• **Source document**:
== == ==

Audit Trails¶
Track all changes to database records for compliance and debugging.
Audit Table Design¶
Basic Audit Table¶
CREATE TABLE audit_log (
id BIGSERIAL PRIMARY KEY,
table_name VARCHAR(100) NOT NULL,
record_id INTEGER NOT NULL,
action VARCHAR(10) NOT NULL, -- INSERT, UPDATE, DELETE
old_data JSONB,
new_data JSONB,
changed_fields TEXT[],
user_id INTEGER,
user_email VARCHAR(255),
ip_address INET,
user_agent TEXT,
created_at TIMESTAMP DEFAULT NOW()
);
-- Indexes for common queries
CREATE INDEX idx_audit_log_table_record ON audit_log(table_name, record_id);
CREATE INDEX idx_audit_log_created_at ON audit_log(created_at);
CREATE INDEX idx_audit_log_user_id ON audit_log(user_id);
CREATE INDEX idx_audit_log_action ON audit_log(action);
Partitioned Audit Table (for high volume)¶
CREATE TABLE audit_log (
id BIGSERIAL,
table_name VARCHAR(100) NOT NULL,
record_id INTEGER NOT NULL,
action VARCHAR(10) NOT NULL,
old_data JSONB,
new_data JSONB,
changed_fields TEXT[],
user_id INTEGER,
created_at TIMESTAMP DEFAULT NOW(),
PRIMARY KEY (id, created_at)
) PARTITION BY RANGE (created_at);
-- Create monthly partitions
CREATE TABLE audit_log_2024_01 PARTITION OF audit_log
FOR VALUES FROM ('2024-01-01') TO ('2024-02-01');
CREATE TABLE audit_log_2024_02 PARTITION OF audit_log
FOR VALUES FROM ('2024-02-01') TO ('2024-03-01');
-- etc.
Trigger-Based Auditing¶
Generic Audit Trigger¶
CREATE OR REPLACE FUNCTION audit_trigger_func()

== == ==

• **Job 1**: Give the lines of the listing from the line with "This screenshot has height=538, width=950." to the line with "tap(458, 288)" as a JSON list of strings, one string per line, leaving out blank lines and the pictures.
The text and the listing come from unrelated sources.

== == ==

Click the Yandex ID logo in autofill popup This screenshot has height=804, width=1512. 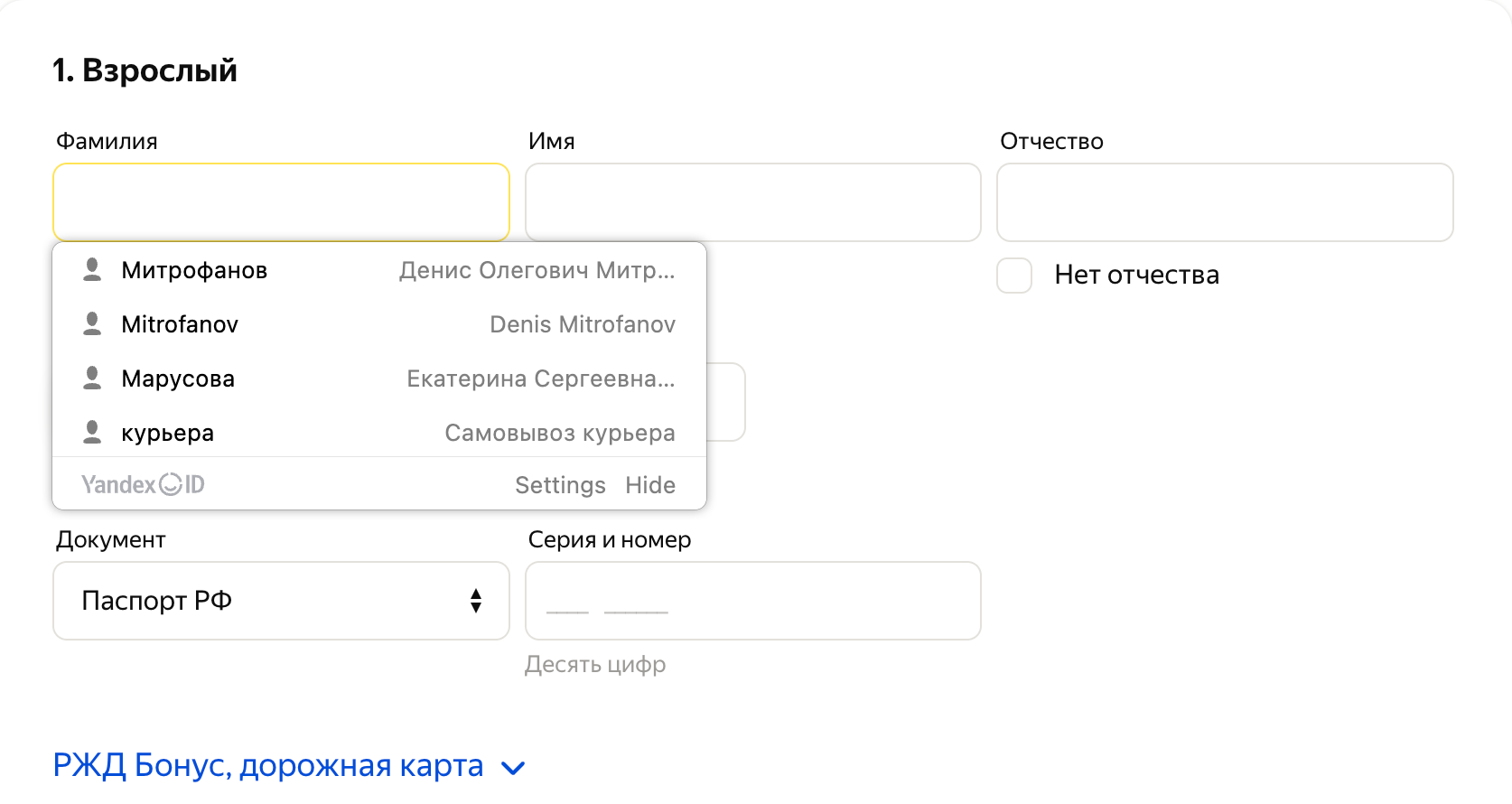click(x=143, y=485)
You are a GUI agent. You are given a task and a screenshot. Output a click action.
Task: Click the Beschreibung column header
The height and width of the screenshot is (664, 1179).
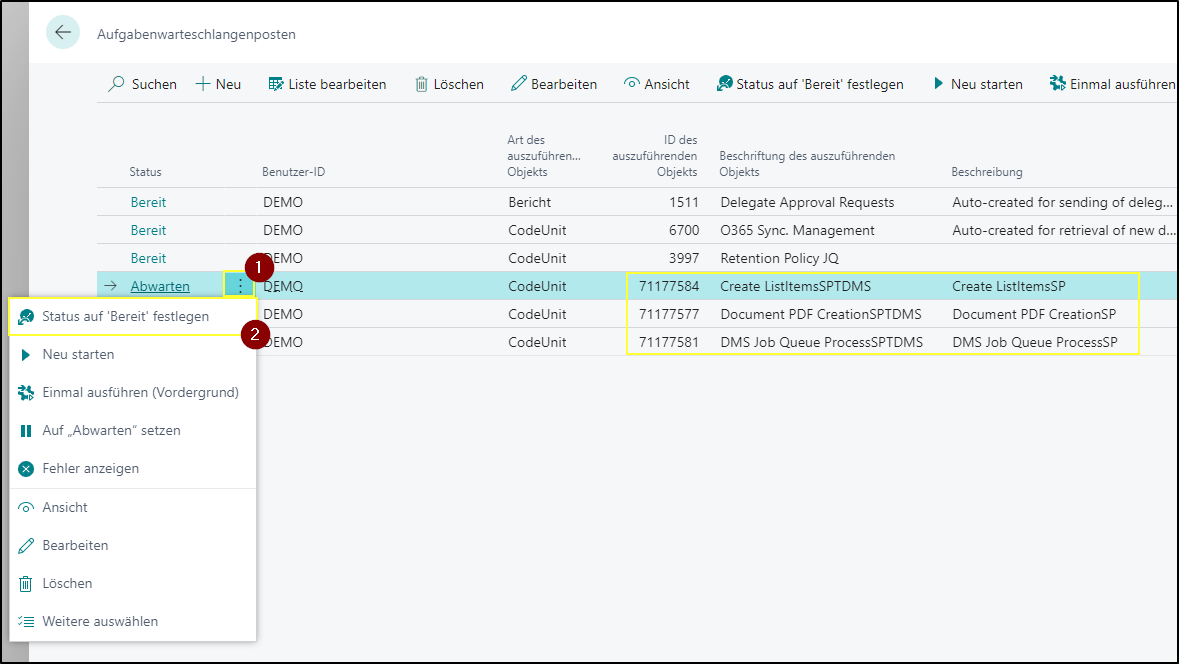tap(987, 172)
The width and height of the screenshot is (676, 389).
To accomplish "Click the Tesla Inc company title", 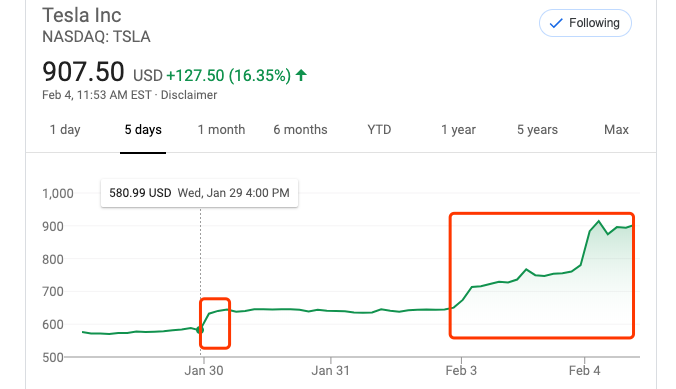I will [x=82, y=16].
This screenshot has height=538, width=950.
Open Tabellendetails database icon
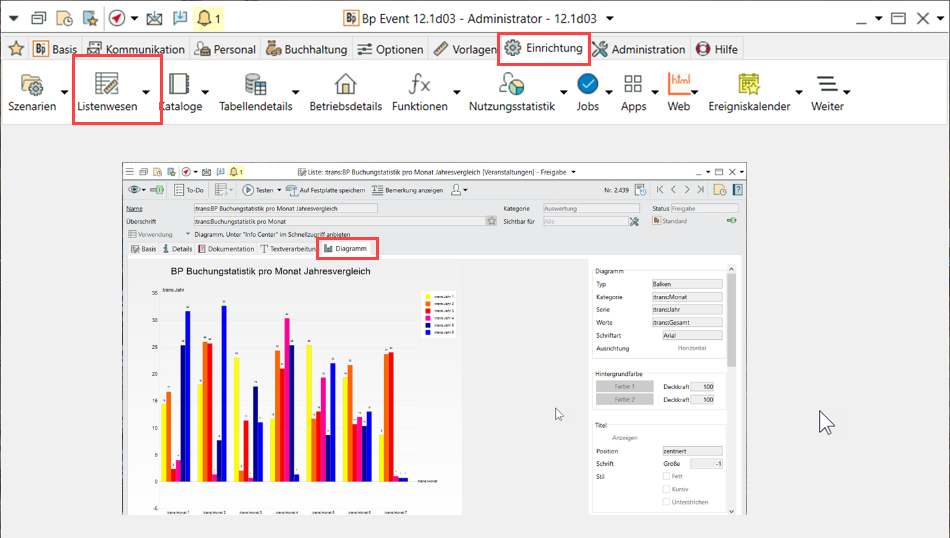click(255, 85)
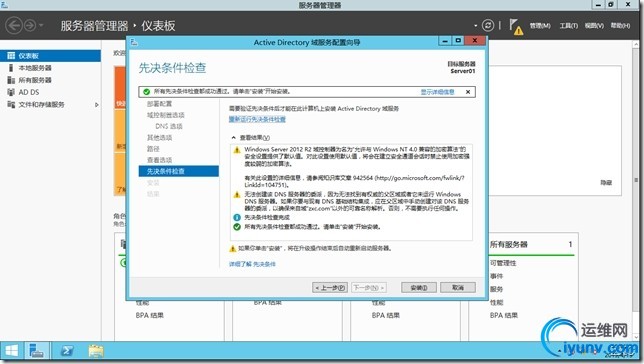Click the 取消 cancel button
The width and height of the screenshot is (644, 364).
tap(458, 288)
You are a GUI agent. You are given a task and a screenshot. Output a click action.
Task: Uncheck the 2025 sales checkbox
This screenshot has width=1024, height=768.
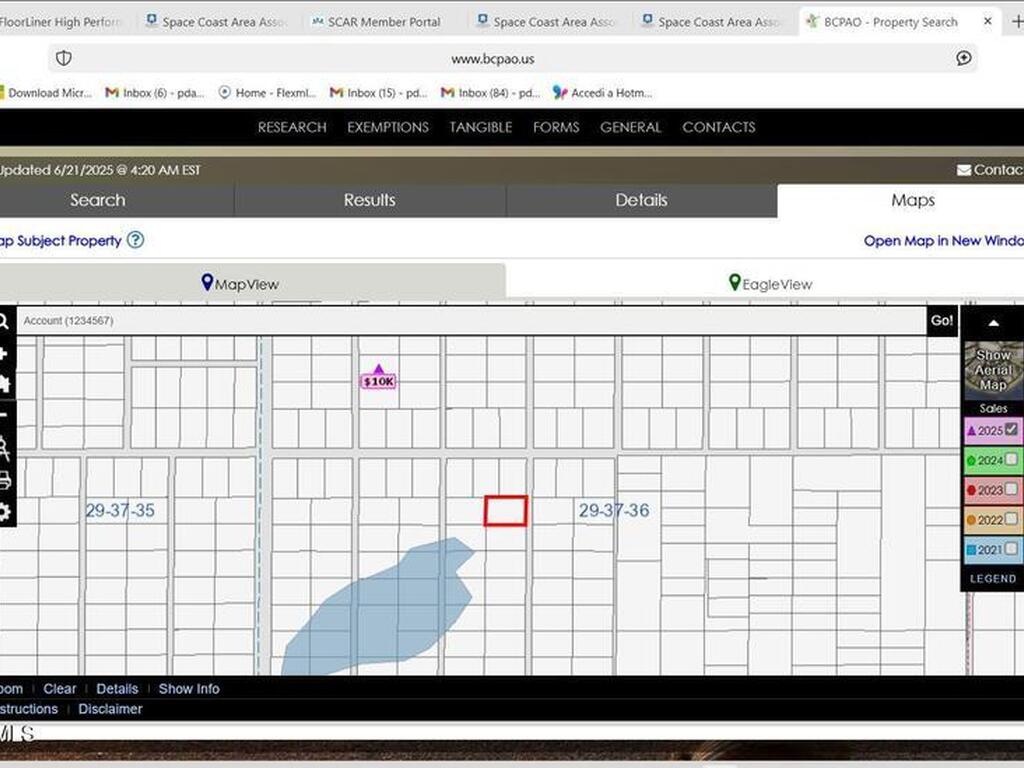coord(1009,430)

== == ==

• **Job 2**:
Answer these questions about the audit trail page:
(a) What data type does the basic audit table use for the ip_address column?
(b) Which column forms the range partition key of the partitioned audit table?
(c) What date range does the audit_log_2024_02 partition cover?

• **Complete answer 1**:
[
  "This screenshot has height=538, width=950.",
  "Open Tabellendetails database icon",
  "click(255, 85)",
  "Click the 取消 cancel button",
  "The width and height of the screenshot is (644, 364).",
  "tap(458, 288)"
]

• **Complete answer 2**:
(a) INET
(b) created_at
(c) From 2024-02-01 to 2024-03-01